Activity:
Starting at the first of the lines below and ending at the line that contains "Describe the element", give those lines again word for word, leaving out the pictures.

○ ○ ○

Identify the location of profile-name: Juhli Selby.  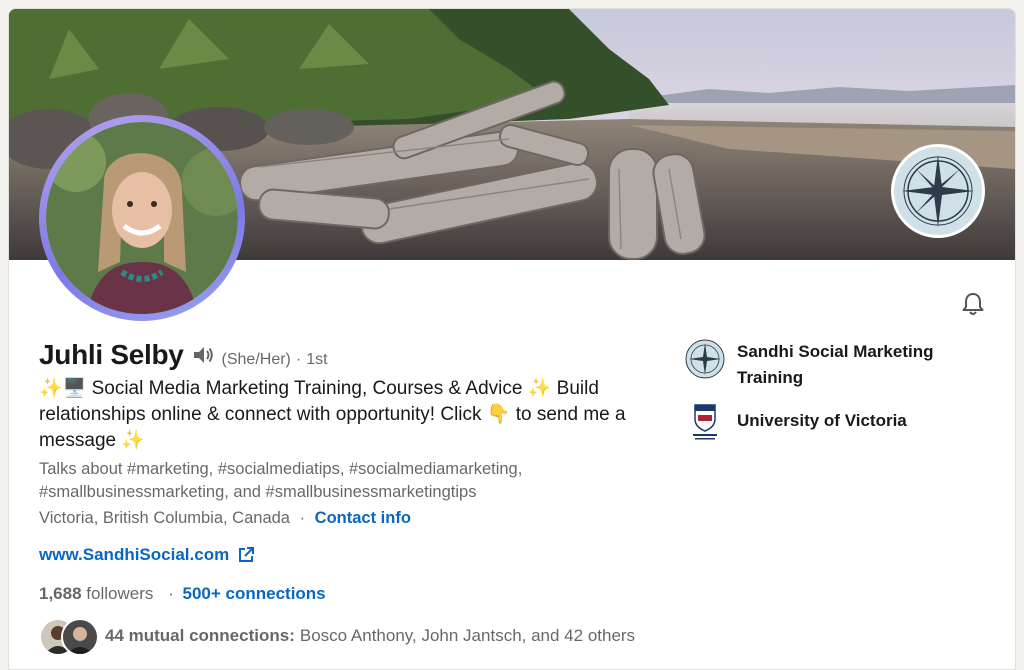
(112, 354).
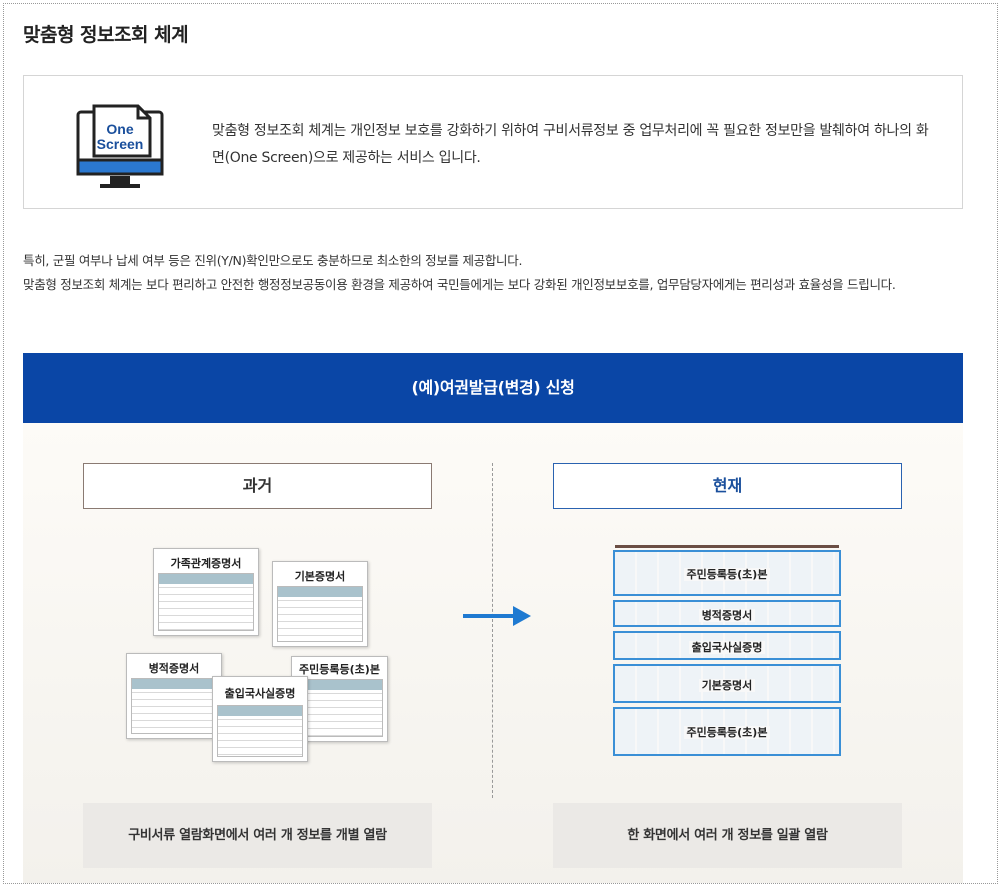  Describe the element at coordinates (106, 35) in the screenshot. I see `page-title: 맞춤형 정보조회 체계` at that location.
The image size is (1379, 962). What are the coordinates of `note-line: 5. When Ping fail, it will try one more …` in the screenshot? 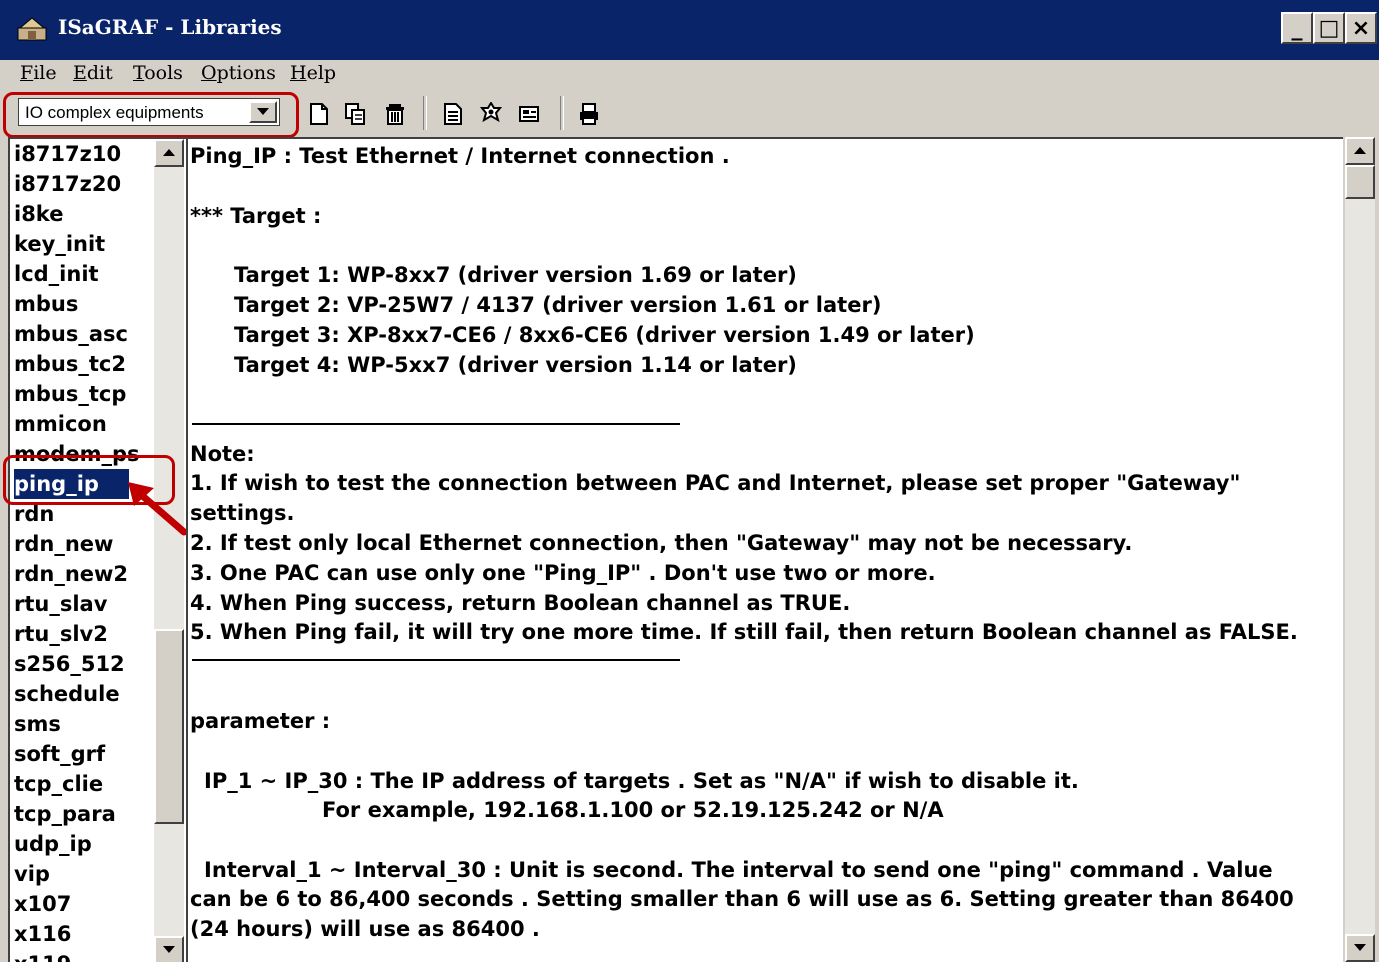 It's located at (744, 632).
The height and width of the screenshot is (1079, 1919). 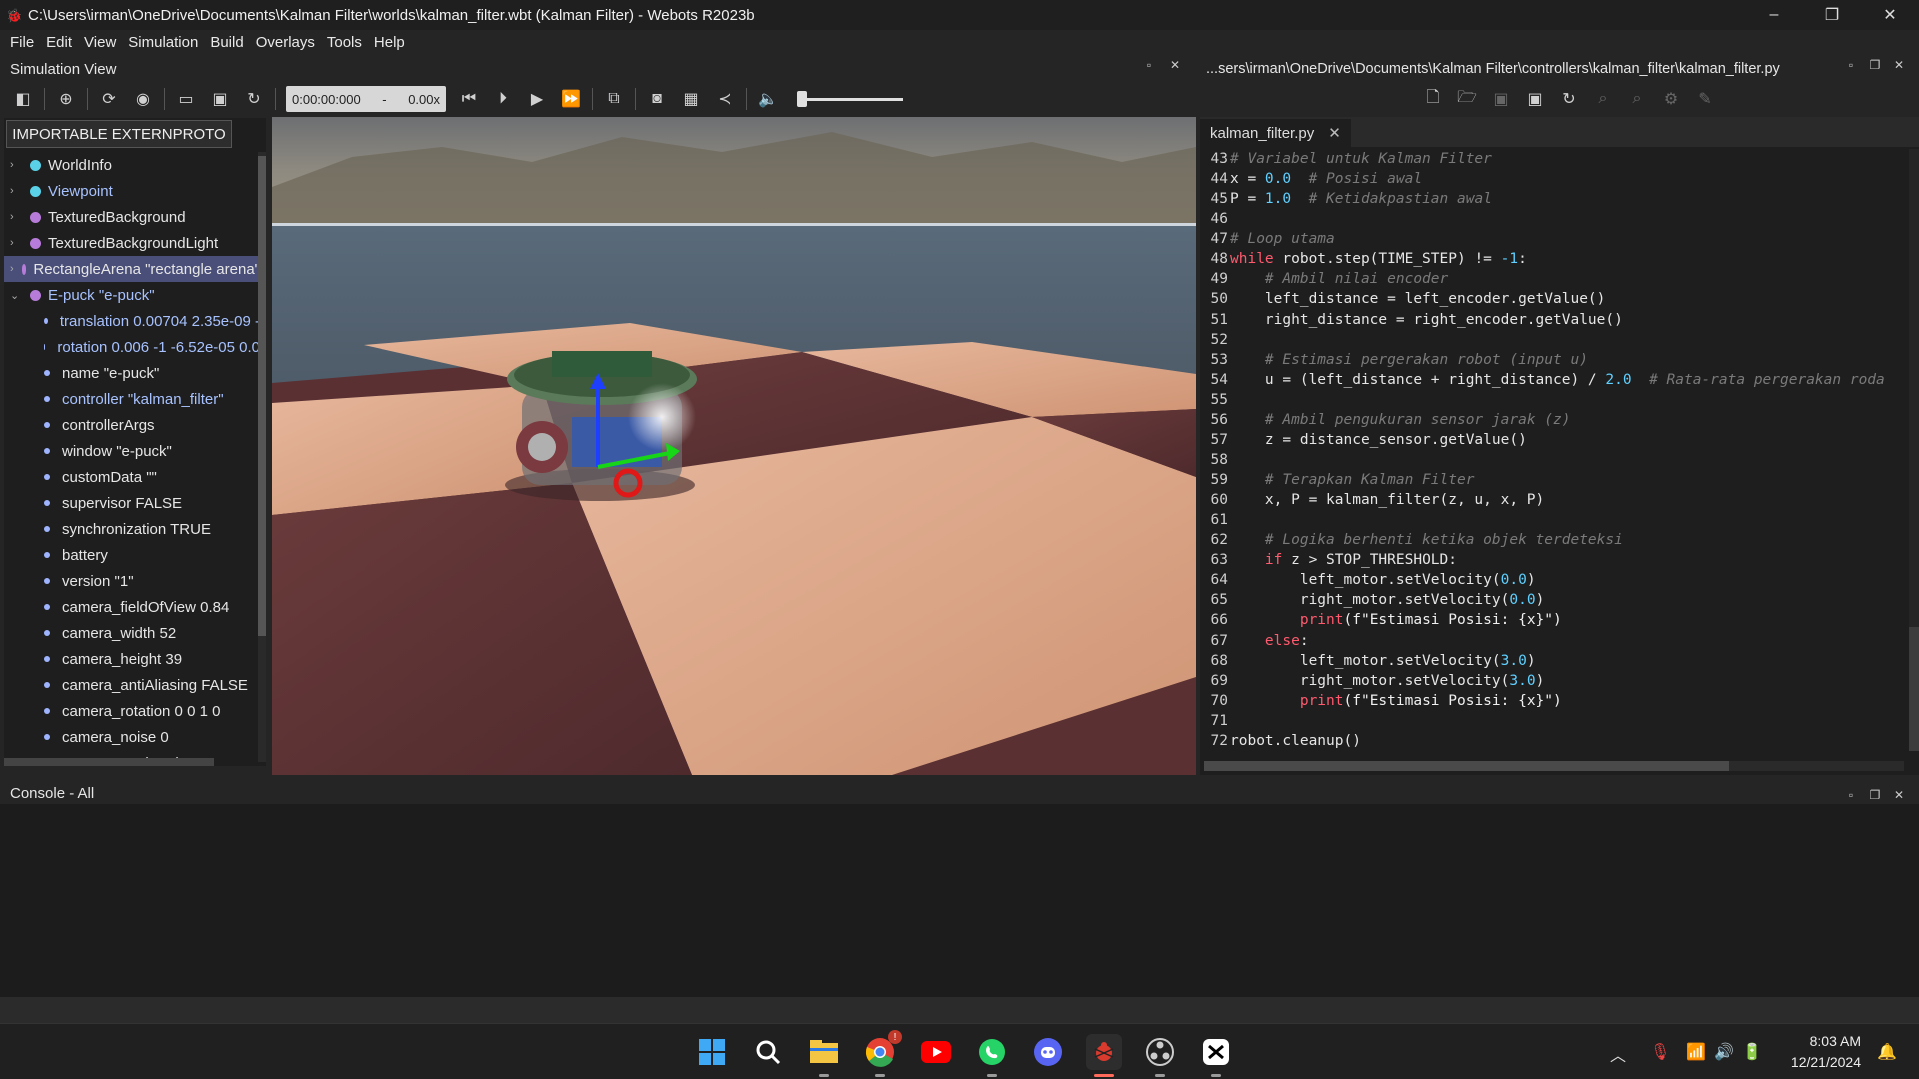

○ ○ ○

Response to this exercise:
Identify the location of profile-name: Juhli Selby.  
(112, 354).
  Describe the element at coordinates (106, 35) in the screenshot. I see `page-title: 맞춤형 정보조회 체계` at that location.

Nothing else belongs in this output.